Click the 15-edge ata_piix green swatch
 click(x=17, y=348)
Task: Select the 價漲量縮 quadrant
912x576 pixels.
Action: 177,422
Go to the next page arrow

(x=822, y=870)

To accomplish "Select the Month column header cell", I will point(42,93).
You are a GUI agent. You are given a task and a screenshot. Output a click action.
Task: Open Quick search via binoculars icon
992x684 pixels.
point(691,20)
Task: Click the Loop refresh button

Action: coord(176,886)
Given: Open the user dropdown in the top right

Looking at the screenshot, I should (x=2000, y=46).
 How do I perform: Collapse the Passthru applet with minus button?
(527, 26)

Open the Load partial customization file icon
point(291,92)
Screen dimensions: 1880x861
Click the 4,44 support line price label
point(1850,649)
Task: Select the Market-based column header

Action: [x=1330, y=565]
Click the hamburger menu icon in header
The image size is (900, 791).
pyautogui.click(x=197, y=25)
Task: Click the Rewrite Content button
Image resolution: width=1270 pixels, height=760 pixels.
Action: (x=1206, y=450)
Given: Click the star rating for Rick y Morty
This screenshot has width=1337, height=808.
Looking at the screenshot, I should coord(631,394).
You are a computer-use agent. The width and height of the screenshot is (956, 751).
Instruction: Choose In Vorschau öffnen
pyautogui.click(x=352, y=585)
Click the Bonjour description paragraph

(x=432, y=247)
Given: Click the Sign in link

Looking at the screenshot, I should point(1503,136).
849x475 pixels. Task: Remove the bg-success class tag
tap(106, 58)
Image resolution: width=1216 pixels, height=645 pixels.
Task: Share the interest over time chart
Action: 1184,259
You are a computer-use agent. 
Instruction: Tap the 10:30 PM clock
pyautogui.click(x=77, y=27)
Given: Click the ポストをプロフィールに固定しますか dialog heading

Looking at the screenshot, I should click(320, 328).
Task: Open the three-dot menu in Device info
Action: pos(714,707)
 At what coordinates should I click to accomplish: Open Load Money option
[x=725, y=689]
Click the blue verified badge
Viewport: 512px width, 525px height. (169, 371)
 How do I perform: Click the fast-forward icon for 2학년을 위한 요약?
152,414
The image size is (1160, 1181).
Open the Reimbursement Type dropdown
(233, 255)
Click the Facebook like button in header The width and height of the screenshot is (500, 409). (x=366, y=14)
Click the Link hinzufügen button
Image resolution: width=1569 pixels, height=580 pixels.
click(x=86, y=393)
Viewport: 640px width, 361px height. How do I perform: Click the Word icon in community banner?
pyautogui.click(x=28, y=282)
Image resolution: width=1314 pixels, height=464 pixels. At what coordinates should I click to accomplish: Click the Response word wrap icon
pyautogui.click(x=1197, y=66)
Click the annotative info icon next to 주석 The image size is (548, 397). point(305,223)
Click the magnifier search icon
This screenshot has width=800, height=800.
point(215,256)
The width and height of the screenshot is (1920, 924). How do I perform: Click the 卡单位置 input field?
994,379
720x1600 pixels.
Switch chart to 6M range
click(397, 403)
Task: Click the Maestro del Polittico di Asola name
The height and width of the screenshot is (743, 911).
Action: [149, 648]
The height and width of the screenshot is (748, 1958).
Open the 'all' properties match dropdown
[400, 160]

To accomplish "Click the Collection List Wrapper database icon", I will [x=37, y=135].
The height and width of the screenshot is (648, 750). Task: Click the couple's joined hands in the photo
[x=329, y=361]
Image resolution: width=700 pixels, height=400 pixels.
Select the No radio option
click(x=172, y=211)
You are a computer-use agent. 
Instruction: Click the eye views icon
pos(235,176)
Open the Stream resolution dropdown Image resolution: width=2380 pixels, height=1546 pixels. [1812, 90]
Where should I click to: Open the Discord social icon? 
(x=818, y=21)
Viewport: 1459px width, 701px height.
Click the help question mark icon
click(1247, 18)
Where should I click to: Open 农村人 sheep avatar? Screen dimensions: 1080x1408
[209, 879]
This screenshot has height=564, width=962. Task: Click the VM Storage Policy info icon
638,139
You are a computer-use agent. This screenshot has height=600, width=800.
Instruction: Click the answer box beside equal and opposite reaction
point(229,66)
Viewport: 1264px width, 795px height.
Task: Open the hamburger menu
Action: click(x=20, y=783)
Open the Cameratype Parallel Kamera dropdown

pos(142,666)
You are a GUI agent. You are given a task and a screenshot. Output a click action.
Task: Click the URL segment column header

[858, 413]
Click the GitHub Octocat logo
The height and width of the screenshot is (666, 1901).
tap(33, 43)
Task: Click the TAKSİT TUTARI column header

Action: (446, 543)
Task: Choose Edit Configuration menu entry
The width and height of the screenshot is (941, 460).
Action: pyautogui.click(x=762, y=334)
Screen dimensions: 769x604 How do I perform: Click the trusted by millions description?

________

● WORK TO BE COMPLETED
Whenever the string "search" shows up in a line of the records, copy that line.

● TASK ANSWER
Task: Open Quick search via binoculars icon
Click the magnifier search icon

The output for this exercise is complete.